Junior McBrine

Cricket information
- Batting: Right-handed
- Bowling: Slow left-arm orthodox

International information
- National side: Ireland;

Career statistics
| Competition | First-class | List A |
| Matches | 4 | 5 |
| Runs scored | 155 | 59 |
| Batting average | 25.83 | 14.75 |
| 100s/50s | 1/0 | 0/0 |
| Top score | 102 | 0 |
| Balls bowled | 594 | 330 |
| Wickets | 6 | 2 |
| Bowling average | 36.83 | 105.50 |
| 5 wickets in innings | 0 | 0 |
| 10 wickets in match | 0 | 0 |
| Best bowling | 3/64 | 1/22 |
| Catches/stumpings | 1/0 | 1/0 |
- Source: CricketArchive, 31 October 2021

= Junior McBrine =

Irish cricketer

Alexander "Junior" McBrine (born 16 September 1963) is an Irish former cricketer. A right-handed batsman and left-arm orthodox spin bowler, he played 35 times for the Ireland cricket team between 1985 and 1994, including four first-class matches against Scotland and five List A matches. His twin brother James and son Andy have also played cricket for Ireland.

==Cricket career==

Junior McBrine made his debut for Ireland in June 1985, playing against Scotland in a first-class match. His second match, against Sussex in the NatWest Trophy, was his List A debut. He played four more times for Ireland that year, including a match against Australia and another one against the MCC at Lord's.

A tour to Zimbabwe was the first port of call for McBrine in 1986, the home season starting with two matches each against India and Yorkshire. He also played against Wales, Leicestershire, the MCC and Scotland later that year. He played several matches the following year, including internationals against Pakistan, Scotland and Wales.

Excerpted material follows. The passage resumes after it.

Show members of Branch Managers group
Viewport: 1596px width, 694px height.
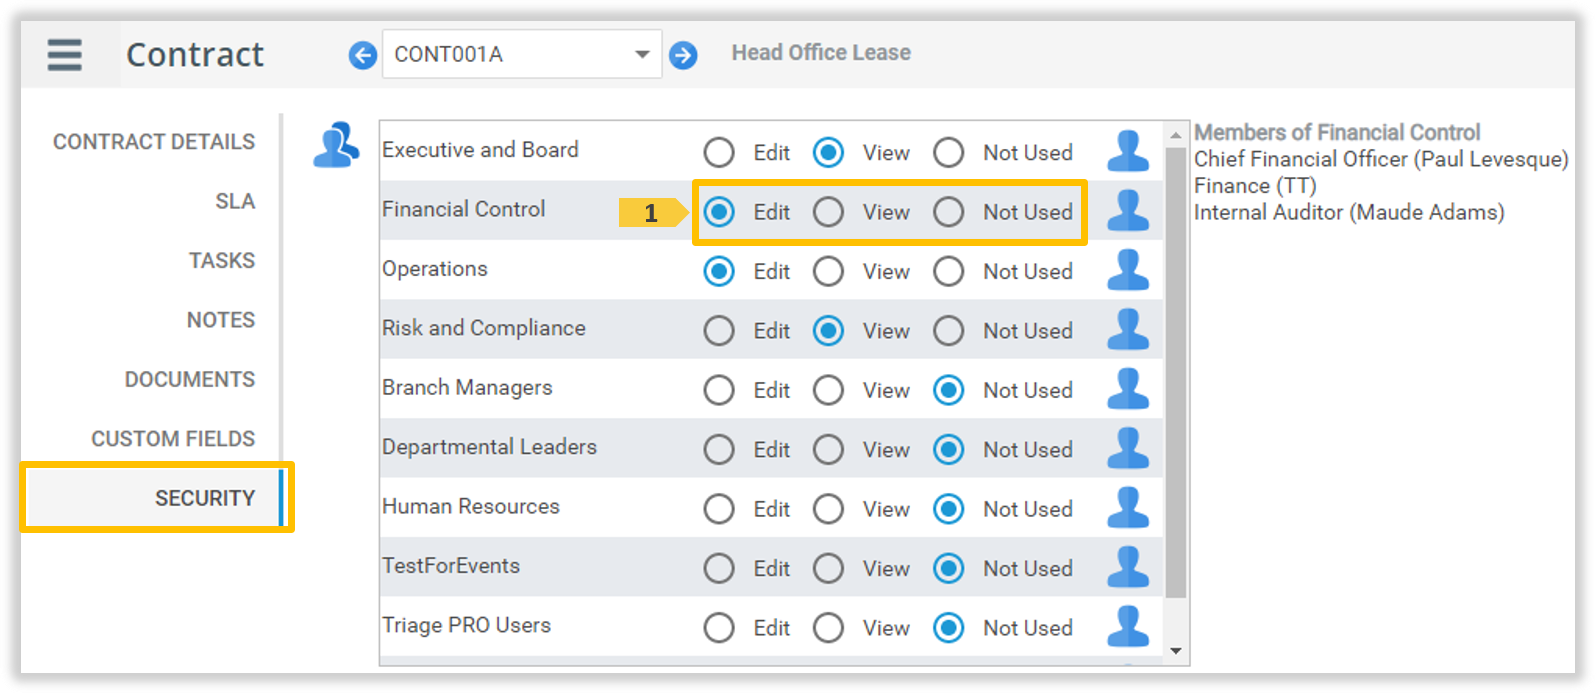pyautogui.click(x=1128, y=390)
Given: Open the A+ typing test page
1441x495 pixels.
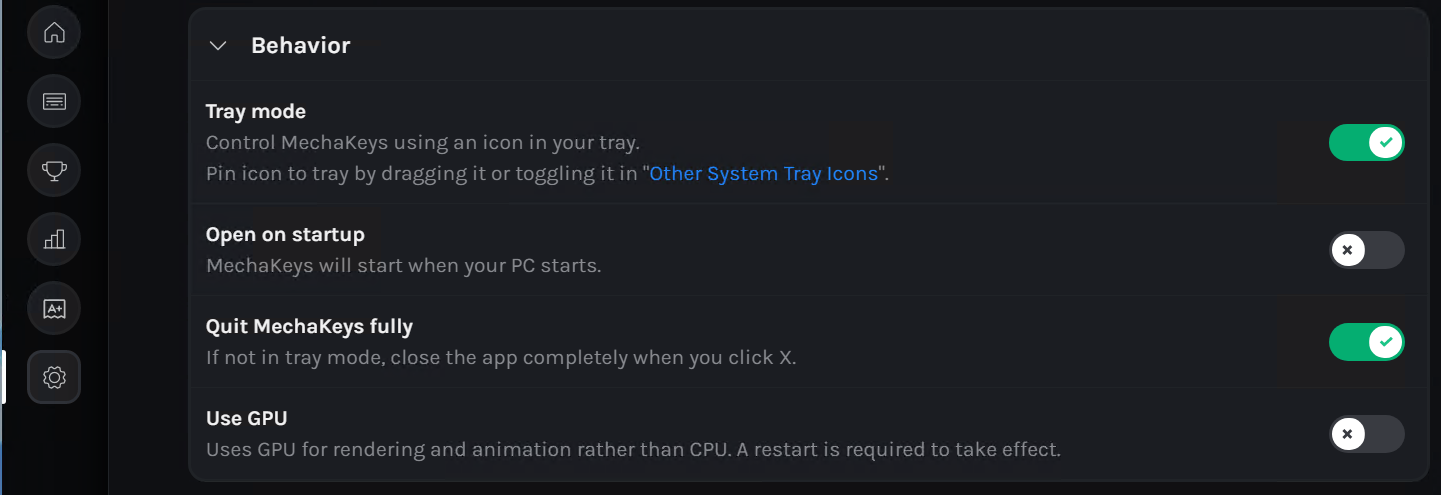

After being a regular member of the side throughout his first three years, his appearances for Ireland became more sporadic starting in 1988, when he played just once, against Wales. He played twice against Northamptonshire in 1989, before a three-year break from the Irish side, returning in June 1992 for a match against Middlesex. He also played his final first-class match against Scotland that year, along with a match against Durham. His final match for Ireland was against Leicestershire in the Benson & Hedges Cup.

===Statistics===

In all matches for Ireland, McBrine scored 654 runs at an average of 22.55, with a top score of 102 against Scotland in July 1987, his only century for Ireland. He took 44 wickets at an average of 40.52, with best innings bowling figures of 4/38 against Matabeleland in January 1986.